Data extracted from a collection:
┄┄┄┄┄┄
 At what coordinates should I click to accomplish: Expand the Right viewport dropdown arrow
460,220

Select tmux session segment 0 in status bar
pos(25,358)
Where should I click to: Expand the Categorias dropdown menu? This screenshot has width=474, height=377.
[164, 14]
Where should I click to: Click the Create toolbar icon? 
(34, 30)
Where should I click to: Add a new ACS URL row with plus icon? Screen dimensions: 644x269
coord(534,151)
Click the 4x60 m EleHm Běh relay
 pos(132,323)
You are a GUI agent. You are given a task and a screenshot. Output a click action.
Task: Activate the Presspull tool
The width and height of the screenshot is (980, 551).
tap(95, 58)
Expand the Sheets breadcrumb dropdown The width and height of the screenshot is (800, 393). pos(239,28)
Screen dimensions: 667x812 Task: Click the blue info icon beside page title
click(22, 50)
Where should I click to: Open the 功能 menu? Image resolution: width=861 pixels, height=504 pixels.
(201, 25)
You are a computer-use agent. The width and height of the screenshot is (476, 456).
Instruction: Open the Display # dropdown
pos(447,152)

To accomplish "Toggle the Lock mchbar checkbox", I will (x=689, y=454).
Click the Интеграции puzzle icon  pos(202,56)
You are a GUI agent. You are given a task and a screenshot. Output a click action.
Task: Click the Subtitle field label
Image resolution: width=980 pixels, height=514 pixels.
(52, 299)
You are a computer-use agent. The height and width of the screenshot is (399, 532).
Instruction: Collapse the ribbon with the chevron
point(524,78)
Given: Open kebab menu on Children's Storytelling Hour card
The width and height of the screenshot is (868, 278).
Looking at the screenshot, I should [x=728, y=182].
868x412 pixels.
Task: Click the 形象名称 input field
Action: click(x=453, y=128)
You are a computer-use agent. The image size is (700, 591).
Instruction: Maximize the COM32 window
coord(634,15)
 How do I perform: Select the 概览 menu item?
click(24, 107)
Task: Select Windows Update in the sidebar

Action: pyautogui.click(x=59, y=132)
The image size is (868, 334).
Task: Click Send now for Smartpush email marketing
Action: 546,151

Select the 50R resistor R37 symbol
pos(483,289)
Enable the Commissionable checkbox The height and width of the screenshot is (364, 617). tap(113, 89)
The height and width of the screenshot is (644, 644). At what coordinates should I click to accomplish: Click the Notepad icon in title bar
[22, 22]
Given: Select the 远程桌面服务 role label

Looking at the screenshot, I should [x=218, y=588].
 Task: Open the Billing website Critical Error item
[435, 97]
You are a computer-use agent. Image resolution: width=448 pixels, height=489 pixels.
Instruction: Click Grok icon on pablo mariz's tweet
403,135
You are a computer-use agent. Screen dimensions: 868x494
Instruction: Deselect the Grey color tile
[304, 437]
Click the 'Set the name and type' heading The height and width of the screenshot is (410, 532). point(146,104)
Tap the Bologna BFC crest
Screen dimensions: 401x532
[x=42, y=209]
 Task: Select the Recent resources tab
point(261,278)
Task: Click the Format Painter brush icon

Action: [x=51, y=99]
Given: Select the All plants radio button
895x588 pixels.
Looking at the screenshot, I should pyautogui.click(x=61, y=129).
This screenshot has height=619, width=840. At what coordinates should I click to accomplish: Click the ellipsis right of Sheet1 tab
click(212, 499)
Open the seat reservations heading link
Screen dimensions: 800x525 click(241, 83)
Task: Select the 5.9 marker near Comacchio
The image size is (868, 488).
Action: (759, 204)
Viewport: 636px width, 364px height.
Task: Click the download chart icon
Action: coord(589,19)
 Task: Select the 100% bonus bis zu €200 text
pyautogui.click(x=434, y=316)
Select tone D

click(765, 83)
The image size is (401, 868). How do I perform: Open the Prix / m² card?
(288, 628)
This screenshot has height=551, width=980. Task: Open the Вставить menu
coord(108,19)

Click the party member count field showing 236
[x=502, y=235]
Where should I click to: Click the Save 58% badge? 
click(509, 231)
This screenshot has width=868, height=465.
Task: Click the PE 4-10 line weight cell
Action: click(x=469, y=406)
┄┄┄┄┄┄
Among the lines above, count those containing the word "checkbox" and write only the number.

2